PF apura uso de imobiliária, açougue e igreja para lavagem de dinheiro do tráfico

Doze pessoas foram presas durante operação contra célula do PCC em SP


Imobiliária, açougue, lojas de carro e até uma igreja foram utilizados para lavar o dinheiro amealhado do tráfico de drogas por uma célula do PCC, desarticulada em operação da Polícia Federal nesta quarta-feira. Segundo a polícia, o grupo recebia cocaína da cidade de São Paulo e distribuía a droga entre os pontos de venda, que negociavam o entorpecente no varejo.

Na ação, batizada de Operação Frater, os policiais federais cumpriram mandados de busca e apreensão em 19 endereços domiciliares do estado. Ao todo os agentes prenderam temporariamente 12 pessoas e as levaram para interrogatório.

Sem citar nomes dos acusados, o delegado federal Fabrizio Galli, um dos responsáveis pela ação, afirmou que dentre os presos da célula do PCC havia dois irmãos considerados líderes. Além deles havia corretores de imóveis que trabalhavam para a organização, donos de açougue e um dirigente de uma igreja evangélica, que se apresentava como pastor.

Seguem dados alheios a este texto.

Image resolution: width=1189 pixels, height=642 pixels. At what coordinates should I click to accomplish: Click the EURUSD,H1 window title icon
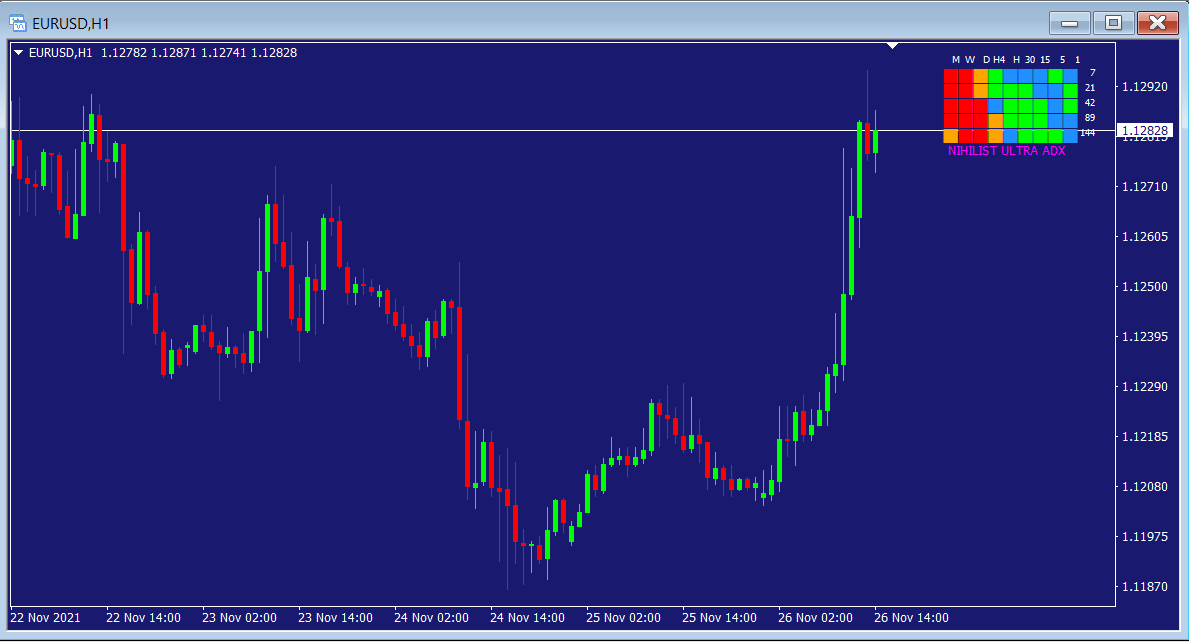(x=18, y=22)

Foi expedido um mandado de prisão contra este último.

— Eles (os bandidos) tinham açougue, imobiliária, loja de carro e igreja que trabalhavam no apoio, na parte da lavagem do dinheiro — afirmou o delegado.

Segundo a polícia, a igreja, que é da região de Mogi das Cruzes, justificava que os recursos que recebia do tráfico se referia a doações de fiéis.

— Ela só abre três vezes por semana agora, mas foi muito atuante durante o ano de 2017 — afirmou Galli.

A investigação começou em janeiro de 2017. Desde então, a PF apreendeu 890 quilos de cocaína, 11 fuzis, duas pistolas, grande quantidade de munição e três bloqueadores de telefone celular.

Os investigados serão indiciados pelos crimes de tráfico de drogas — cuja pena varia de cinco a 15 anos, além de multa — e associação para o tráfico de drogas — punida com prisão de três a dez anos e sanção pecuniária. Alguns deles vão responder por posse ilegal de arma de fogo de uso restrito, que tem reclusão prevista de três a seis anos e multa.